Brexit Vote Surprised the Markets

Despite recent polls indicating a tight race, the British vote to exit the European Union proved a significant negative surprise for markets at home and abroad. Foreign markets and currencies, in particular, experienced significant volatility as a result. The British Pound declined 8% vs. the Dollar. The “safe-haven” U.S. Dollar and Japanese Yen increased 2% and 4%, respectively. Major currencies rarely move this much in a year, let alone, a single day. International stock markets headed lower (especially in peripheral Europe, i.e. Spain and Italy were down 12+%). The U.S. equity markets fell 4% today, although they are just back to where they were a month ago.

Why are Markets Down?

We highlighted the British vote in our April Market Commentary as one of several reasons for holding some cash entering the second quarter. While the actual British exit from the European Union will take at least 18–24 months to negotiate, the uncertainty will weigh further on an already tepid global growth outlook. Reflecting that view are U.S. Fed Funds futures, which are now suggesting the Federal Reserve will keep rates lower for longer than previously anticipated. The ten-year and thirty-year Treasury notes reacted accordingly now yielding just 1.6% and 2.4%, respectively.

What Is the Course from Here?

From experience, we expect the heightened uncertainty to persist for weeks or months (not days). As discussed in previous communications, current valuations will cause us to move slowly with our excess cash. With that said, continued volatility over the coming days and weeks may present attractive opportunities to deploy cash or rebalance portfolios (i.e. sell assets that have become relatively expensive in exchange for buying those that are cheaper). Events like this reinforce the value of broad diversification and maintaining the appropriate risk exposure in portfolios.
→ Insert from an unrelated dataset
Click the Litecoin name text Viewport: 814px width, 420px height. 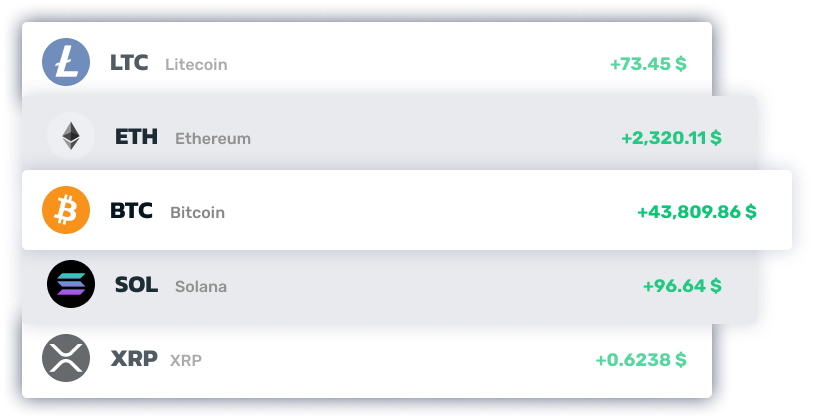(196, 65)
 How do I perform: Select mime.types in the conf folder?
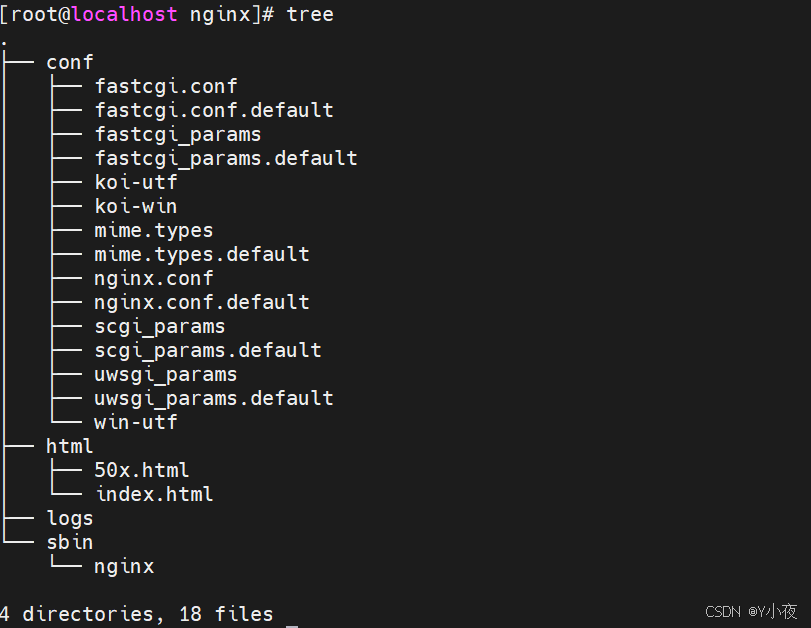point(154,231)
This document contains general information only and is not intended to be relied upon as a forecast, research, investment advice, or a recommendation, offer, or solicitation to buy or sell any securities or to adopt any investment strategy. The information does not take into account any reader’s financial circumstances or risk tolerance. An assessment should be made as to whether the information is appropriate for you with regard to your objectives, financial situation, present and future needs.

The opinions expressed are of the date of publication and may change as subsequent conditions vary. The information and opinions contained in this material are derived from proprietary and non-proprietary sources deemed by Woodmont to be reliable, are not necessarily all inclusive and are not guaranteed as to accuracy. There is no guarantee that any forecasts made will come to fruition. Any investments named within this material may not necessarily be held in any accounts managed by Woodmont. Reliance upon information in this material is at the sole discretion of the reader. Past performance is no guarantee of future results.